就本人在学习深度学习的过程中,记录并分享基于pytorch框架的一个深度学习神经网络的分类训练的模板;文末有源码。
使用pytorch下的dataset类,其中分为两种形式:
# 使用已定义的数据集
train_data = torchvision.datasets.MNIST('./data/', train=True, download=True,
transform=torchvision.transforms.Compose([
torchvision.transforms.ToTensor(),
torchvision.transforms.Normalize(
(0.1307,), (0.3081,))
]))
test_data = torchvision.datasets.MNIST('./data/', train=False, download=True,
transform=torchvision.transforms.Compose([
torchvision.transforms.ToTensor(),
torchvision.transforms.Normalize(
(0.1307,), (0.3081,))
]))
from torch.utils.data import Dataset
class dataset(Dataset):
def __init__(self, parameters, transform=None, target_transform=None):
super(dataset, self).__init__()

__所集数据__
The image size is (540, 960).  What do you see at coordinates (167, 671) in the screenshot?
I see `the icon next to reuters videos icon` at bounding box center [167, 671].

__任务__
请把讲 PyTorch 分类训练模板的那篇文章接着往下写。

__作答__
self.datas = []
# 这里对传入的parameters做处理
# 将你需要的数据处理后,存放到datas中
# datas中的每一个数据都是一条数据,格式为 特征值 目标值
# 这里也可对数据进行预处理
self.transform = transform
self.target_transform = target_transform
def __getitem__(self, index):
data, target = self.datas[index]
return data, target
def __len__(self):
return len(self.datas)
#使用数据集
parameters = []
dataset = dataset(parameters)
使用dataLoader 加载数据集
train_loader = torch.utils.data.DataLoader(train_data, batch_size=batch_size, shuffle=True)
test_loader = torch.utils.data.DataLoader(test_data, batch_size=batch_size, shuffle=True)
# 适用情况,自定义的数据不规整,使用pytorch自带的会报错,这时就需要使用自定义的collate,否则将数据进行规整再使用
# 自定义dataloader加载数据方式
def my_collate(batch):
# 依据你自己的数据集来实现下面的内容
data = [item[0] for item in batch]
target = [item[1] for item in batch]
target = torch.LongTensor(target)
return [data, target]
def get_dataLoader(batch_size, train_size_rate, collate_fn, nw, dataset):
train_size = int(train_size_rate * len(dataset))
print("训练集的数据大小为:", train_size)
test_size = len(dataset) - train_size
print("测试集的数据大小为:", test_size)
# 使用torch random_split对数据集进行切割
train_dataset, test_dataset = torch.utils.data.random_split(dataset, [train_size, test_size])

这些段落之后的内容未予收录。